Acropora formosa. Photo: National Centre for Coastal Research 

 

                  The National Centre for Coastal Research, an institute under the Ministry of Earth Sciences, in India, has a field research station in the Gulf of Mannar region, and researchers led by Dr. Shanmugaraj have found an alarming pattern of bleaching in the reefs in Mandapam, Keezhakkarai and Palk Bay. They have found that sea surface temperature ranged from 28.7°C to 31°C in the August 2018-February 2019 period and there was no bleaching seen then. However, when the temperatures rose to between 32°C and 36°C between March 2019 and May 2019, researchers observed a pattern of bleaching in corals, which was different at different layers within the sea.

 

                   About 12% of coral species observed at depths between 0m and 2m such as Porites solida, Poritis lutea, Montipora digitate, Acropora hyacinthus were completely bleached.

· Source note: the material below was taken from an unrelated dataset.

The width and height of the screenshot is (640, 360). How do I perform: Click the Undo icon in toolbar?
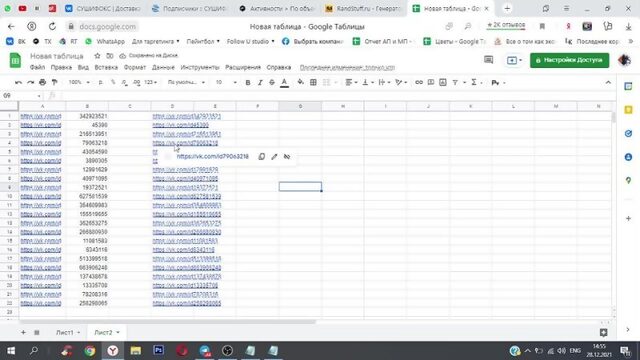18,82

About 5% of species observed at depths between 2m and 4m such as Acropora formosa, Acropora hyacinthus, Montipora digitata, Montipora foliosa, Pocillopora damicornis, Goniastrea retiformis, Platygyra sinensis, Dipsastrea favus, Dipsastrea speciosa were partially bleached. Porites species observed in Palk Bay region were completely bleached at depths from zero to 4 metres. Corals at depths over 5m did not face bleaching.

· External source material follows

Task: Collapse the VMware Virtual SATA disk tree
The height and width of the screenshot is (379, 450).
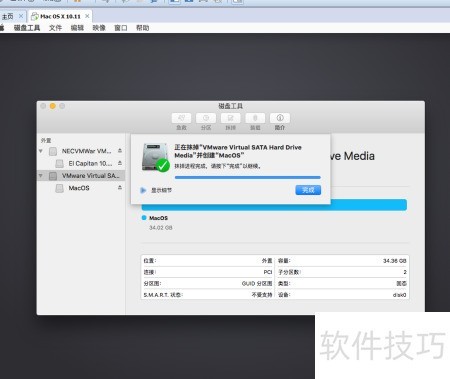Action: pyautogui.click(x=41, y=176)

Montipora foliosa. Photo: National Centre for Coastal Research

 

Montipora foliosa

 

                  In some sites the massive corals such as Porites species were completely bleached but branching corals such as Montipora digitata and Acropora species, were not bleached. Coral reefs are important hotspots of biodiversity in the ocean. Corals are animals in the same class (Cnidaria) as jellyfish and anemones. They consist of individual polyps that get together and build reefs.

 

               Coral reefs support a wide range of species and maintain the quality of the coastal biosphere. Corals control the level of carbon dioxide in the water by converting it into a limestone shell. If this process does not take place, the amount of carbon dioxide in the ocean water would increase significantly and affect ecological niches.

 

             Coral reefs are threatened by climate change. When the sea surface temperature increases beyond a tolerable limit, they undergo a process of bleaching. Basically bleaching is when the corals expel a certain algae known as zooxanthellae, which lives in the tissues of the coral in a symbiotic relationship. About 90% of the energy of the coral is provided by the zooxanthellae which are endowed with chlorophyll and other pigments. They are responsible for the yellow or reddish brown colours of the host coral. In addition the zooxanthellae can live as endosymbionts with jellyfish also.

Acropora hyacinthus. Photo: National Centre for Coastal Research

 

Acropora hyacinthus.

 

                  When a coral bleaches, it does not die but comes pretty close to it. Some of the corals may survive the experience and recover once the sea surface temperature returns to normal levels.